-- Problem description --
Only the lines below from the one containing "Image resolution: width=331" through the one containing "The height and width of the screenshot is (1544, 695)." belong in the answer, repeated exactly and without pictures.

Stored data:
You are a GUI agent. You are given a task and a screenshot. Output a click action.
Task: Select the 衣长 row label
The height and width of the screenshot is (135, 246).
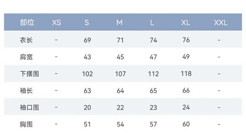point(26,40)
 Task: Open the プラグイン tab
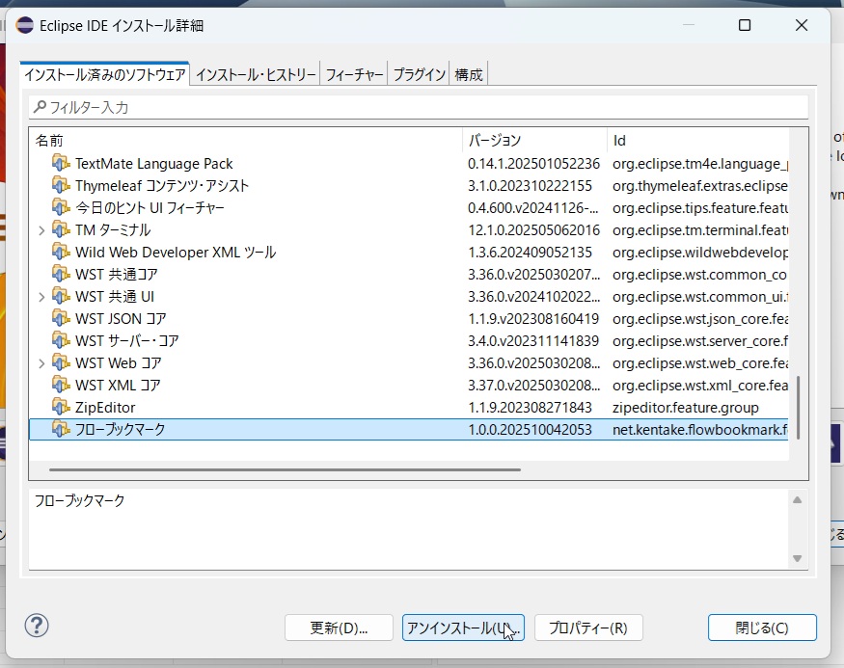pyautogui.click(x=419, y=74)
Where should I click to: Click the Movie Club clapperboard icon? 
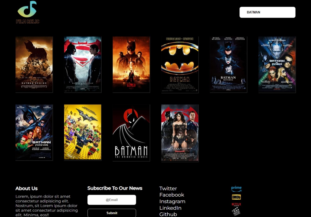[x=236, y=212]
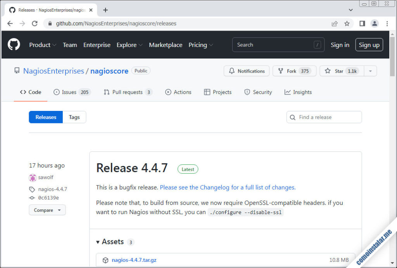Image resolution: width=397 pixels, height=268 pixels.
Task: Open the Product dropdown menu
Action: [42, 45]
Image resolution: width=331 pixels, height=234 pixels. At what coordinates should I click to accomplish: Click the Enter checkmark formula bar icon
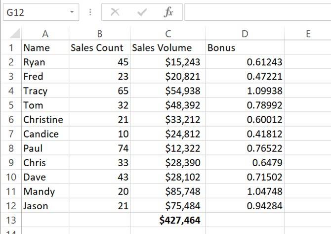pyautogui.click(x=142, y=12)
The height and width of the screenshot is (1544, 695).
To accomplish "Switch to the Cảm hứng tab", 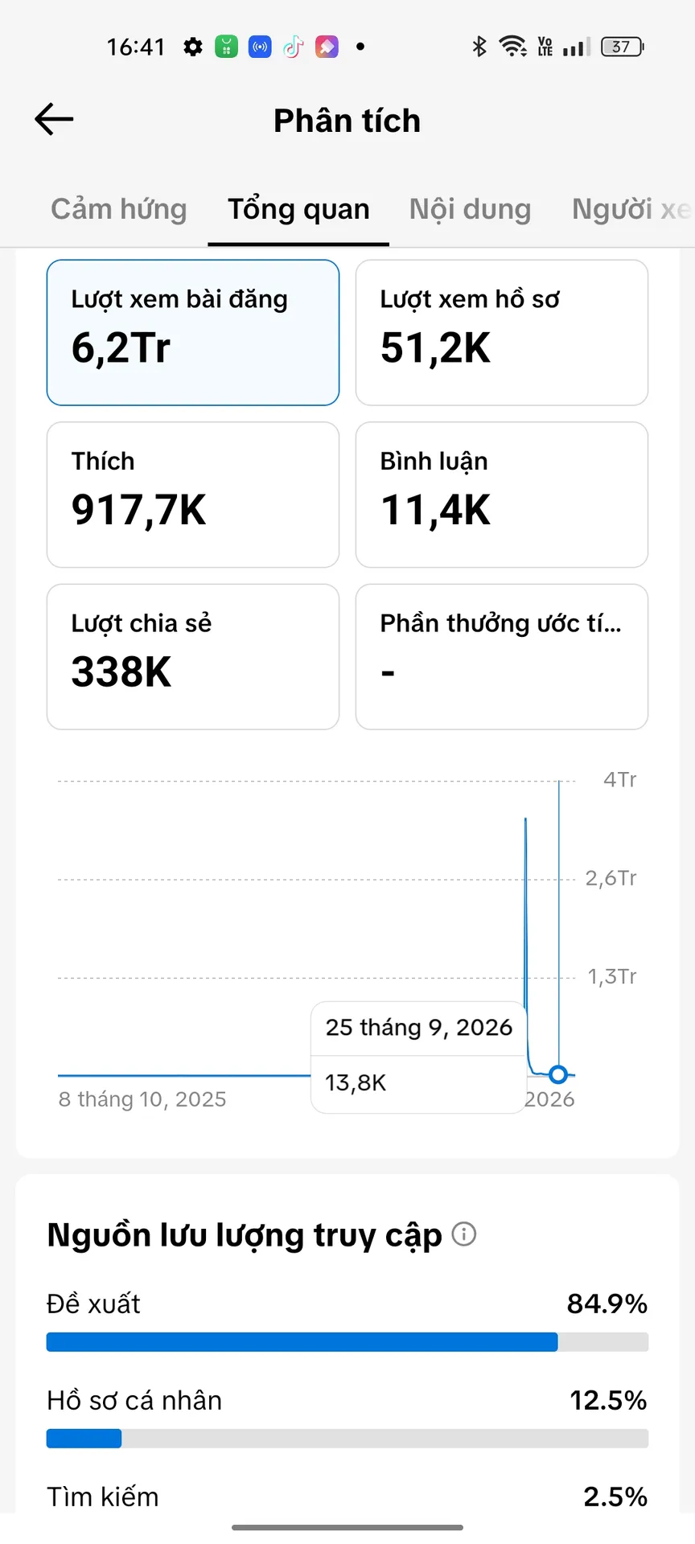I will (x=119, y=209).
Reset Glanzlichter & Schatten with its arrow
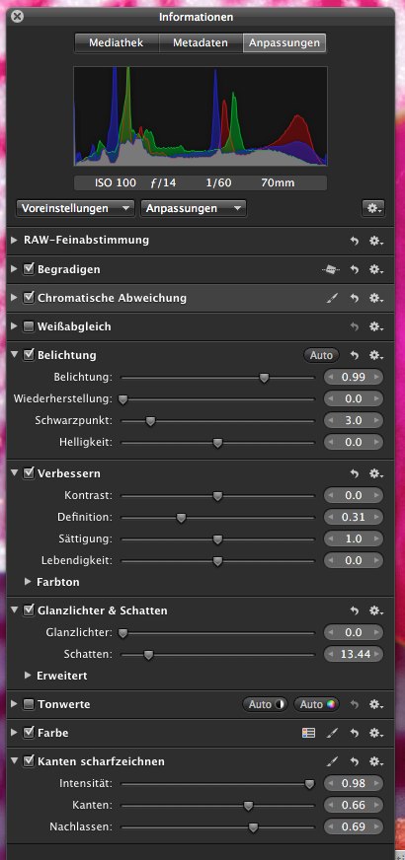The height and width of the screenshot is (860, 405). click(x=355, y=610)
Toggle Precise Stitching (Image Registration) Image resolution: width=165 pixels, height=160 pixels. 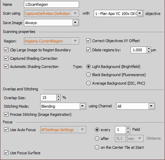click(6, 114)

-- Exercise solution --
Image resolution: width=331 pixels, height=234 pixels. At what coordinates should I click to accomplish: Click the Enter checkmark formula bar icon
pyautogui.click(x=142, y=12)
The height and width of the screenshot is (1544, 695).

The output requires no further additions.